**Data extracts**

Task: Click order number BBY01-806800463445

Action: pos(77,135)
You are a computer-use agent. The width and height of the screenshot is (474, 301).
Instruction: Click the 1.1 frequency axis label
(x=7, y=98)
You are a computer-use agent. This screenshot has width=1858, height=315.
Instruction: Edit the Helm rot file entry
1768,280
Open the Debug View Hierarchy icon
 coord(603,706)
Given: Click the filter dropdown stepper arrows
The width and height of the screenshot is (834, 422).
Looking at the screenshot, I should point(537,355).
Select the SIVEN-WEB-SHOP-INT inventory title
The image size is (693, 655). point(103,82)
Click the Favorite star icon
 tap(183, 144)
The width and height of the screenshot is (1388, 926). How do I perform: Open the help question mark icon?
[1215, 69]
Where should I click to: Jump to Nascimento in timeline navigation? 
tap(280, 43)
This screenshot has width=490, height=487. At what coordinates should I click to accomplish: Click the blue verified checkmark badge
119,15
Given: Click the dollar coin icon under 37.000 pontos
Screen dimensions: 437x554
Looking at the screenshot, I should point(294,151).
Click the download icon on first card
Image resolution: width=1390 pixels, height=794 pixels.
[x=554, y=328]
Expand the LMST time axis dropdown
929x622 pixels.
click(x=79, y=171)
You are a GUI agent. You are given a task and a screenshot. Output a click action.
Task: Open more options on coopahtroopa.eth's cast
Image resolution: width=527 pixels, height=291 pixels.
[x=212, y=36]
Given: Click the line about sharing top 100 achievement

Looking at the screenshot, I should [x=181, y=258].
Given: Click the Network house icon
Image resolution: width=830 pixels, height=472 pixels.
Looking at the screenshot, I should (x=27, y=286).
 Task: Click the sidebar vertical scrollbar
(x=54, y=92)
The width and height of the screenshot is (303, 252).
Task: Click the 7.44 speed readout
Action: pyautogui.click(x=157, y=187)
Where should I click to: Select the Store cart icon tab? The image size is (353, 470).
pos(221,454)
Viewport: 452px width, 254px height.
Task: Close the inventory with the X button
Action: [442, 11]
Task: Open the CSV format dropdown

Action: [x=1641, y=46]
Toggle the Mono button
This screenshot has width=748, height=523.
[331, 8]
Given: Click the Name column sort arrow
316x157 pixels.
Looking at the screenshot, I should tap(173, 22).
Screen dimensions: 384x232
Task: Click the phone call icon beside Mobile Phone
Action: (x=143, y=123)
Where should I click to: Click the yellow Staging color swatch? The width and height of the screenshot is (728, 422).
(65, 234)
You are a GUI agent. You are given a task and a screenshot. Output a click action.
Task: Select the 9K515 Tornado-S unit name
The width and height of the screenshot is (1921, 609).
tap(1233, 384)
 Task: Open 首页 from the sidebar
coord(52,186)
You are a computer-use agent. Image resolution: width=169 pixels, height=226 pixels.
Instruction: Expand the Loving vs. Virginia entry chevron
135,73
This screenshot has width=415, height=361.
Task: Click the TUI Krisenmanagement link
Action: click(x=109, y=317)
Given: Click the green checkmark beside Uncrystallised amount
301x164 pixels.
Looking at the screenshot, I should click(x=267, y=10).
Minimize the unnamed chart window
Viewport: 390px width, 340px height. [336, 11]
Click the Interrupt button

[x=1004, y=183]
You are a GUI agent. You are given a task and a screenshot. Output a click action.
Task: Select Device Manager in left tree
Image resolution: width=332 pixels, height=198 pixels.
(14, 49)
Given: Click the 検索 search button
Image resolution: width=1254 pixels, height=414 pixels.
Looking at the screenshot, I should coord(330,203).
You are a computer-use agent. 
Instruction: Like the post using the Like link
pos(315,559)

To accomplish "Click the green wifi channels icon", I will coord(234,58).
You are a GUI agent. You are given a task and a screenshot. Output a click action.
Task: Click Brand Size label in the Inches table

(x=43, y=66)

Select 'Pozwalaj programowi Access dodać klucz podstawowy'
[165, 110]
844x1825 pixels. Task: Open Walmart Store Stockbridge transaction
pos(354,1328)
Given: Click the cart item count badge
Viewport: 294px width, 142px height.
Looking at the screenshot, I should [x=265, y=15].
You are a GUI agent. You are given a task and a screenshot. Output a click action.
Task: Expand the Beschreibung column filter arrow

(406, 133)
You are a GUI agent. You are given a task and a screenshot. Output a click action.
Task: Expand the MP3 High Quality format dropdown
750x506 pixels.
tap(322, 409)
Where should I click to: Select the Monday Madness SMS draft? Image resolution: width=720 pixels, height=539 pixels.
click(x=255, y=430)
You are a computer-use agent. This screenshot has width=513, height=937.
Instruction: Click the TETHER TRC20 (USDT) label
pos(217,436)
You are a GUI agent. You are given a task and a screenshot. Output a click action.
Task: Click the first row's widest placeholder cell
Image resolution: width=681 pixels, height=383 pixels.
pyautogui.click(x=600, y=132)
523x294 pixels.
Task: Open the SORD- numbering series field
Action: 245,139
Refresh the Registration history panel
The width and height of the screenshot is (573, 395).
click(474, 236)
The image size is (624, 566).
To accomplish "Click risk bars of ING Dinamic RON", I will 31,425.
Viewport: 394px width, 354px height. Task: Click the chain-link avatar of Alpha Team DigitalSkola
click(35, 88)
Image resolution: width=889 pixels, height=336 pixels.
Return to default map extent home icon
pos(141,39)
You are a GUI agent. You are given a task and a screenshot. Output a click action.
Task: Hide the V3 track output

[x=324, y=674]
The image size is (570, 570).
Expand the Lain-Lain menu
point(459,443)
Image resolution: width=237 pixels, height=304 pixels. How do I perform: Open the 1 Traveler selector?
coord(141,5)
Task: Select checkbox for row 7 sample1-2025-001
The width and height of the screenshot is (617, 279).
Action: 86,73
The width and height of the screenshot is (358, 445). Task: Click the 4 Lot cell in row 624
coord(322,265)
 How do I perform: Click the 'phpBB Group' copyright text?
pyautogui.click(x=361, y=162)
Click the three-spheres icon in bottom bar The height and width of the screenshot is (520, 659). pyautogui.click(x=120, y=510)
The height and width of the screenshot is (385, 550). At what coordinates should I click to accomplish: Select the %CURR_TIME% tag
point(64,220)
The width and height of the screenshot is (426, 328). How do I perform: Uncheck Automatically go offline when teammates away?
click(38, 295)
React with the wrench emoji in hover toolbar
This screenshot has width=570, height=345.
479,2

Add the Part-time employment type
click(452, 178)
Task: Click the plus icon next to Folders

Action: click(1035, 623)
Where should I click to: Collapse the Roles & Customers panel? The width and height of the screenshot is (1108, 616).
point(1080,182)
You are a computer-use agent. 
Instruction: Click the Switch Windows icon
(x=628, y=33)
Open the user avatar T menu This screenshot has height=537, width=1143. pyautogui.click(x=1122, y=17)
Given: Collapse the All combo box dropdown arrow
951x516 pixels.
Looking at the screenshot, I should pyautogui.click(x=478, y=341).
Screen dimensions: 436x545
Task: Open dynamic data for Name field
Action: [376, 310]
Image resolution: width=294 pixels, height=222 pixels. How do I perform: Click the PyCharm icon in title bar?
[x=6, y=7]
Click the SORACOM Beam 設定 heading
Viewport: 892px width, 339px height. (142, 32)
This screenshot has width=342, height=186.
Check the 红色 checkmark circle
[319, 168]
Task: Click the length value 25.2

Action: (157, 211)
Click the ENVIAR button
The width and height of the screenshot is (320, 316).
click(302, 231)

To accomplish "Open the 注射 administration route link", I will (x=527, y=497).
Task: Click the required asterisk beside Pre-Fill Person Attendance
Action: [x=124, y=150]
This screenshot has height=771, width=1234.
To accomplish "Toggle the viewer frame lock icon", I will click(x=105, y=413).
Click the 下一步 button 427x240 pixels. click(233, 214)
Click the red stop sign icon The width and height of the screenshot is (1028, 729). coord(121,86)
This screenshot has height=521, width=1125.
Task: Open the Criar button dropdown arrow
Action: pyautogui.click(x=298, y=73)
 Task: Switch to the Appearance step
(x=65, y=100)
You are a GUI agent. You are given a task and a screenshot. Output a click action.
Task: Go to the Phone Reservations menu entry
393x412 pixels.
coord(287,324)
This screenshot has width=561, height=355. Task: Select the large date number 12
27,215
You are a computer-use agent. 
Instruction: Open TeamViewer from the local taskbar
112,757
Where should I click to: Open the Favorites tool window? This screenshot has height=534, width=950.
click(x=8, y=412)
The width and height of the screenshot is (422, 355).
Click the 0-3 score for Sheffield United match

**Aim of the exercise**
Out of the preceding entries, pull every line containing the string "green".

**Answer for the task**
Given: Click the green checkmark beside Uncrystallised amount
To accomplish "Click the green wifi channels icon", I will coord(234,58).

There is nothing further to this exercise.